Friday, July 28, 2006

Proud to be a nursing mommy

CCW has kindly taken on the screw-ups of the universe who continue to insist that the primary purpose of breasts is to be sexual playthings and not for nurturing small human beings.

Confession: I did not even notice the cover picture of Babytalk magazine when I picked it up at the pediatrician's office. I pay dues to La Leche and get New Beginnings magazine, an LLL publication, so pictures of women breastfeeding aren't exactly a new thing for me.
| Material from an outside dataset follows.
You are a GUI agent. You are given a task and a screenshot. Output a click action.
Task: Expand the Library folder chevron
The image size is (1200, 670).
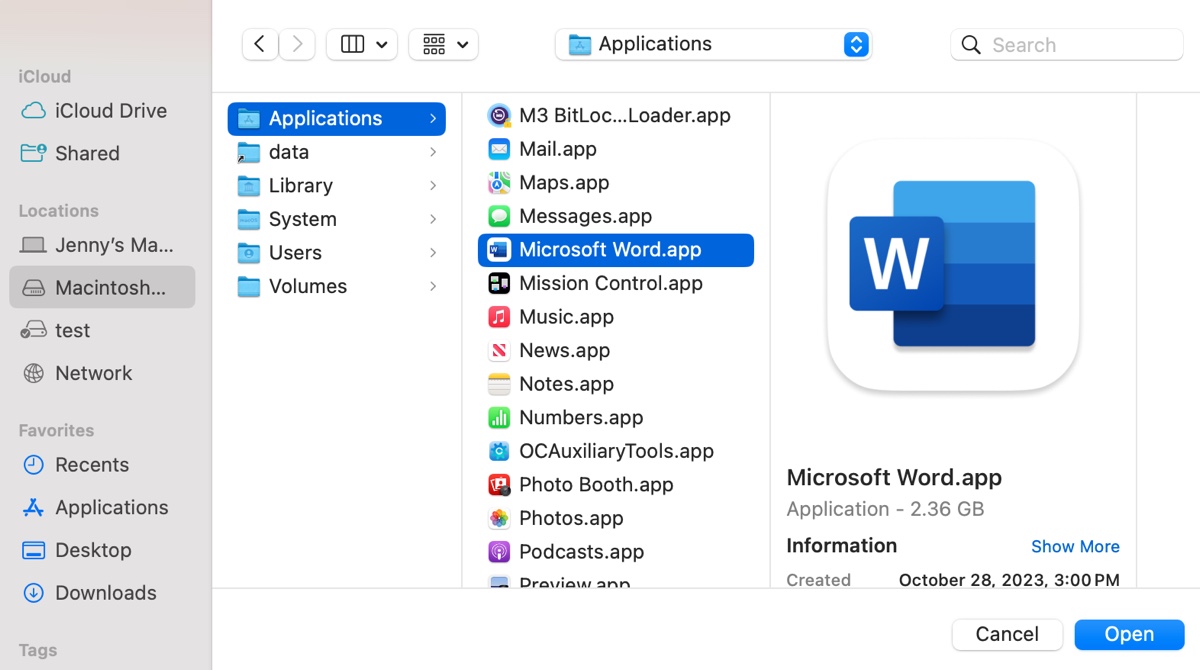(433, 186)
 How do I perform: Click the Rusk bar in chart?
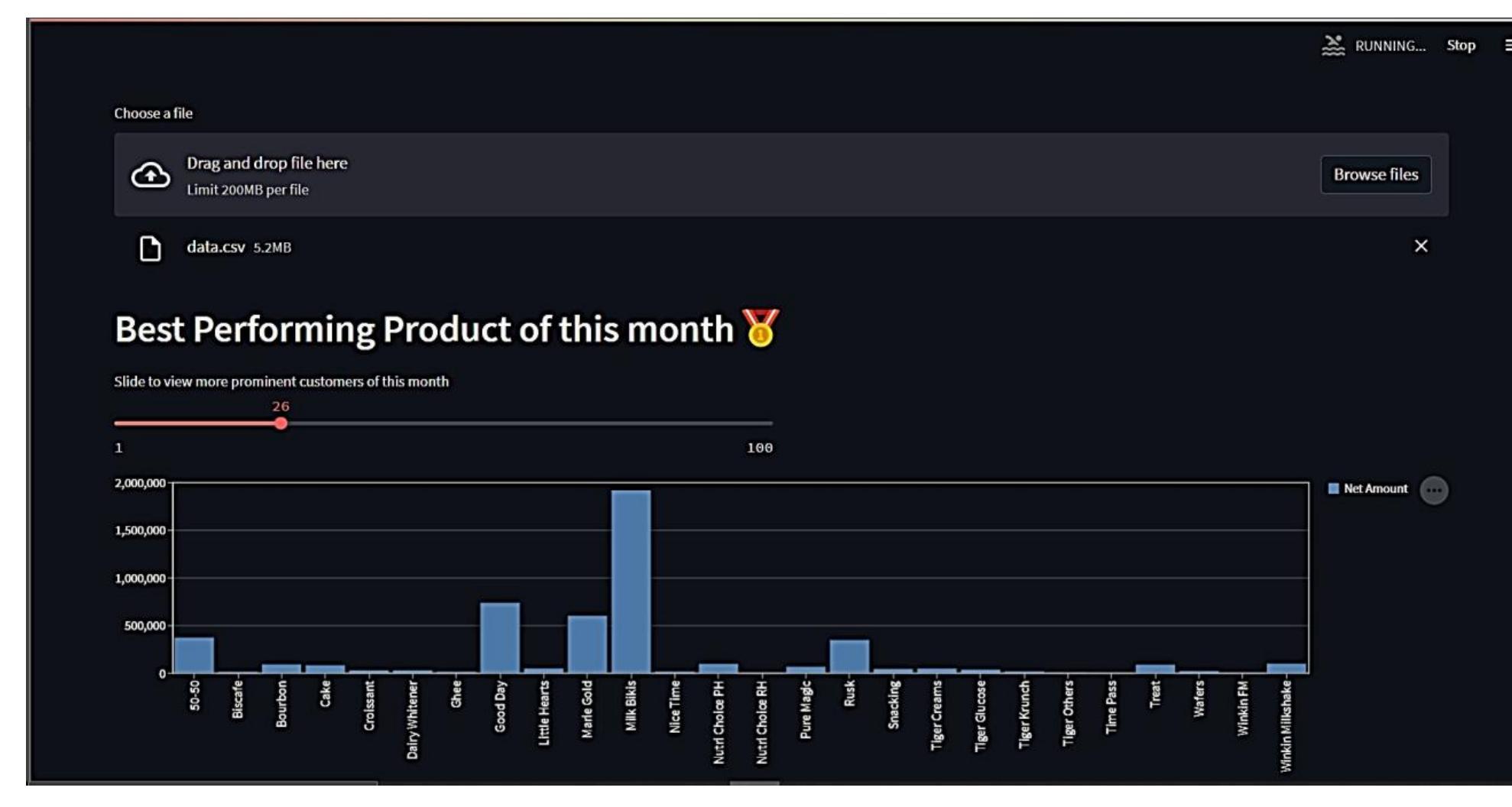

What caught my eye was the print teaser "Special Report: Why Women Don't Nurse Longer." Somewhere inside the magazine the editors ask for comments on the cover, and then it slowly occurred to me that some Would Not Like It.

So, basically, we're all between a rock and a hard place. Everyone--the government, the formula companies, the American Academy of Pediatrics--pays lip service to the fact that nursing is the healthiest and best choice for babies, but women are still completely unsupported in their efforts.

If I had relied on help solely from the hospital breastfeeding educators, I wouldn't have made it. Not by a longshot. And this is a small hospital that still delivers upwards of 2,000 babies a year. Inexcusable.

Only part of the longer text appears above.